◆ Stored data entries
BEGIN
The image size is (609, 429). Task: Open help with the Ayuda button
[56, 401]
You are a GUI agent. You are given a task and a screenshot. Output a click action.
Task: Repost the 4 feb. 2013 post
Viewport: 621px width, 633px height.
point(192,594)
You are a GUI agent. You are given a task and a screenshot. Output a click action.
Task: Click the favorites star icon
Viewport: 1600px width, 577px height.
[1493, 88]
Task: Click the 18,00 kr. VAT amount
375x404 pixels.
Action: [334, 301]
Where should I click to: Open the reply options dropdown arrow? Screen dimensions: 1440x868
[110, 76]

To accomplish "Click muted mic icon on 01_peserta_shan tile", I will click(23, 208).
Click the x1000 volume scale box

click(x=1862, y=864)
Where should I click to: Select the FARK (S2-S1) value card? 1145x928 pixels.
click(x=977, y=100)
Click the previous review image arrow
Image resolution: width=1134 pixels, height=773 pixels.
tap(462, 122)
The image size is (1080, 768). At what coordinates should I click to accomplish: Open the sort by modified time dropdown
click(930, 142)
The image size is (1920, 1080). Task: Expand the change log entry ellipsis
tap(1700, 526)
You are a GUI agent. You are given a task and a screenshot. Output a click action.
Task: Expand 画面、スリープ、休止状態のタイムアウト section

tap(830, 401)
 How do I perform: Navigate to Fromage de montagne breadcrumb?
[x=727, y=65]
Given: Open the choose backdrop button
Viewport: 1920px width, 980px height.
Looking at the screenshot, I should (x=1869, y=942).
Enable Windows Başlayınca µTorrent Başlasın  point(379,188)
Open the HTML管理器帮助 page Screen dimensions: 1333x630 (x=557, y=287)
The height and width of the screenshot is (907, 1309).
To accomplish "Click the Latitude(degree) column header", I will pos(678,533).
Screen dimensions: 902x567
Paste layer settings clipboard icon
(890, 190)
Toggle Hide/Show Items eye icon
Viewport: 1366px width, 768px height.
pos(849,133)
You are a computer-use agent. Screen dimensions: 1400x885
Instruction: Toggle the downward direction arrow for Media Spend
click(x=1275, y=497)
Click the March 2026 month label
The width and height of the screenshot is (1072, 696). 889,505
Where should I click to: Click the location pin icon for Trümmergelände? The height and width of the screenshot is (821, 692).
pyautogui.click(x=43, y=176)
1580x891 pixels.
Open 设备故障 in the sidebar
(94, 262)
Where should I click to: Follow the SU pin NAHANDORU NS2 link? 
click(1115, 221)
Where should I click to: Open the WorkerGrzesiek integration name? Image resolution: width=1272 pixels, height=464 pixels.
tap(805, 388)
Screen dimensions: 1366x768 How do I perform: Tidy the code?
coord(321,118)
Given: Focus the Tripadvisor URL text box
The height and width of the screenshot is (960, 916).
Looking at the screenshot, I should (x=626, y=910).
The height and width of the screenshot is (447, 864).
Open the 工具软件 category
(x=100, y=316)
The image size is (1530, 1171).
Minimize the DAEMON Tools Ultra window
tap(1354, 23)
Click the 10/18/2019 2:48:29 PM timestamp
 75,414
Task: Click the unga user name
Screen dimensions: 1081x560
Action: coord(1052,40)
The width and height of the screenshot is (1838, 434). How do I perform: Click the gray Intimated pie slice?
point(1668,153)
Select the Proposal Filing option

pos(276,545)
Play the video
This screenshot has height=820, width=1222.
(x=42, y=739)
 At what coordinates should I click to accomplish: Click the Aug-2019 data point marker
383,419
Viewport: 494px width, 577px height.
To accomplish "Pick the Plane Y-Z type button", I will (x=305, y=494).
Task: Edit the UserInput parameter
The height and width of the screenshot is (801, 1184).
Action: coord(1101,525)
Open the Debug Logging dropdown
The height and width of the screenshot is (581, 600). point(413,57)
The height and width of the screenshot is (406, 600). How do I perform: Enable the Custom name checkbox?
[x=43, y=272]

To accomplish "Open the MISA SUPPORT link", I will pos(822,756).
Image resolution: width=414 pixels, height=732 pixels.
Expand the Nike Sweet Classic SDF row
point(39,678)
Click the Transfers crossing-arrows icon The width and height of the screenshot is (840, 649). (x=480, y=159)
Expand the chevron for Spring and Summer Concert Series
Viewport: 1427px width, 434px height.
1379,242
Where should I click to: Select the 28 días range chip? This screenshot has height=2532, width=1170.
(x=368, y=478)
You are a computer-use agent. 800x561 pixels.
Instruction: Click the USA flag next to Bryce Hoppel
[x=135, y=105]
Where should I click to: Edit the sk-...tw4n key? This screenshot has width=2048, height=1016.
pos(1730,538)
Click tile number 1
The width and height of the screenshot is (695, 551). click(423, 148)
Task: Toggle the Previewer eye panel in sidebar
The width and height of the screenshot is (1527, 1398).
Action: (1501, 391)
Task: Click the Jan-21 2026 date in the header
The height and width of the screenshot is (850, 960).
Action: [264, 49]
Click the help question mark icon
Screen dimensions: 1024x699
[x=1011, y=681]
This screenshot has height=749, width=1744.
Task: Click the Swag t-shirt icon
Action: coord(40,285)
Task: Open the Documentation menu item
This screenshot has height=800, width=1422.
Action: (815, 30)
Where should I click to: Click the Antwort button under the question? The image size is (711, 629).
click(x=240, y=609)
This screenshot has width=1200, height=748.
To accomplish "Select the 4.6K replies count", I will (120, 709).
END
◆ What the task asks
Determine how many lines above hold the word "header", then give only that number.

◆ Answer below
2